A Typo Breaks The Internet

Writers know this pain all too well, but thankfully without such huge consequences!

An Amazon Web Services programmer had a really bad week. One wrong button was pushed in what I imagine to be a long and super important sequence of computer code. Their typo caused a massive internet shutdown, sending many of us into a tailspin, not only because it affected our work, but because we suddenly couldn’t access some of our favorite online stuff.

Every writer lives in fear of a typo – one slip of a finger resulting in an embarrassing gaffe that can never be unseen. And until earlier this week, how many of us have really stopped to consider the other places where a typo might have a huge impact…until the internet went down and plunged a few hours of our day into chaos.

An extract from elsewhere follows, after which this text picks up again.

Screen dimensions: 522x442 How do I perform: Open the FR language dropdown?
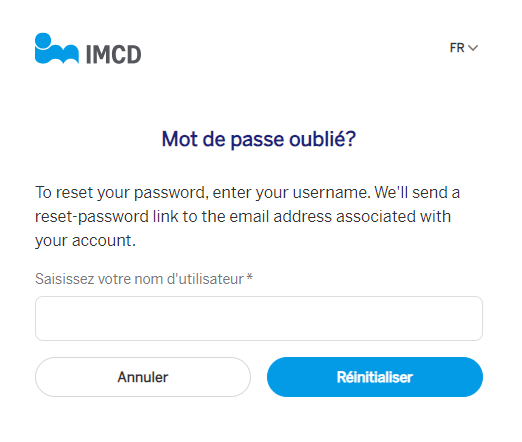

I was out to lunch recently and came across a very funny typo. On the lunch menu one of the soup choices was a little different:

We had a good chuckle over “Chowder of Chef Soup”.

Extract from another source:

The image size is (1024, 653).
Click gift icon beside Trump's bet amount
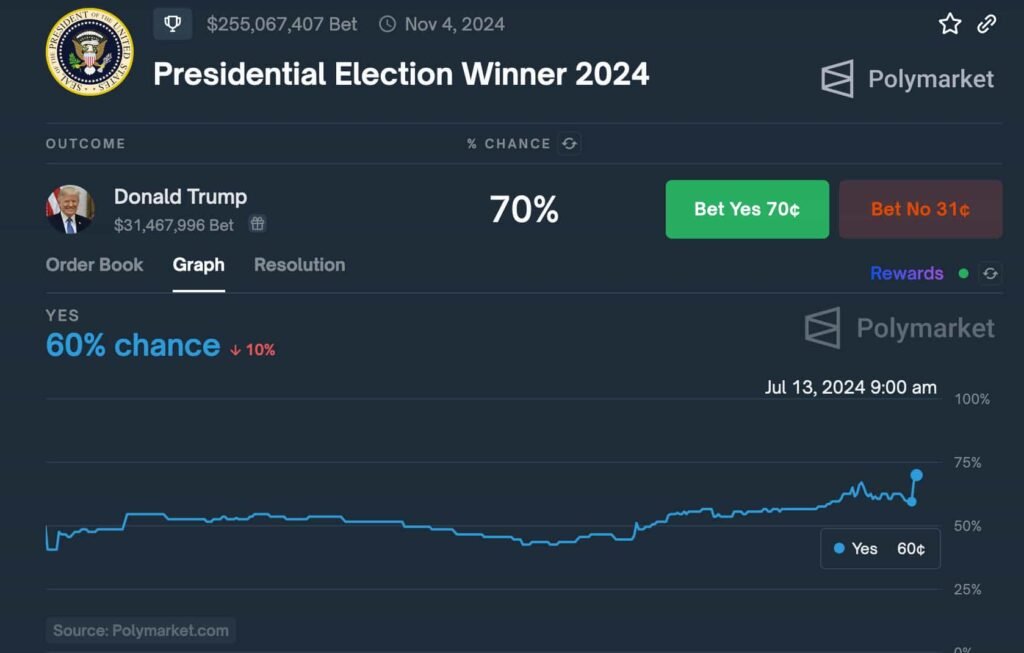[257, 224]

Every writer knows of Gaiman’s First Law, paraphrased here: pick up a copy of your book and whatever page you open to first, there will be a typo.

In these scenarios, the typo, while annoyingly frustrating and embarrassing, isn’t going to have the kind of impact a computer coding typo might have. Imagine the horror of that programmer: I imagine he or she is sitting there, enjoying a morning cup of coffee, going through the usual routine, one they’ve done a hundred times before. They hit ENTER and bada-bing-bada-boom, down goes the internet. Most of us don’t have to worry about that kind of result when we have a typo. Sure, some supremely embarrassing typos have occurred, like in The Pasta Bible, where a recipe called for salt and “ground black people” (they meant pepper). The publisher scrambled to find every possible copy of the book and had them destroyed. Some typos are mortifying, and The Pasta Bible one is pretty bad.

In the computer programming world, typos have some significant consequences. Remember Y2K when we feared the worst with our world’s computer system that was not ready to enter in a number beyond 1999. That had everyone scrambling to find a solution, and clearly we all survived.

If this Amazon typo has taught us anything, it has to be a certain degree of humility. Technology is only as perfect as the humans behind it, and clearly we are not perfect. I guess there really isn’t too much difference between a writer and a computer programmer – while the consequences may not be on the same level, the significance of words or code put in the right order is. And this writer is sure that someone will find a typo here as well, but at least it won’t break the internet!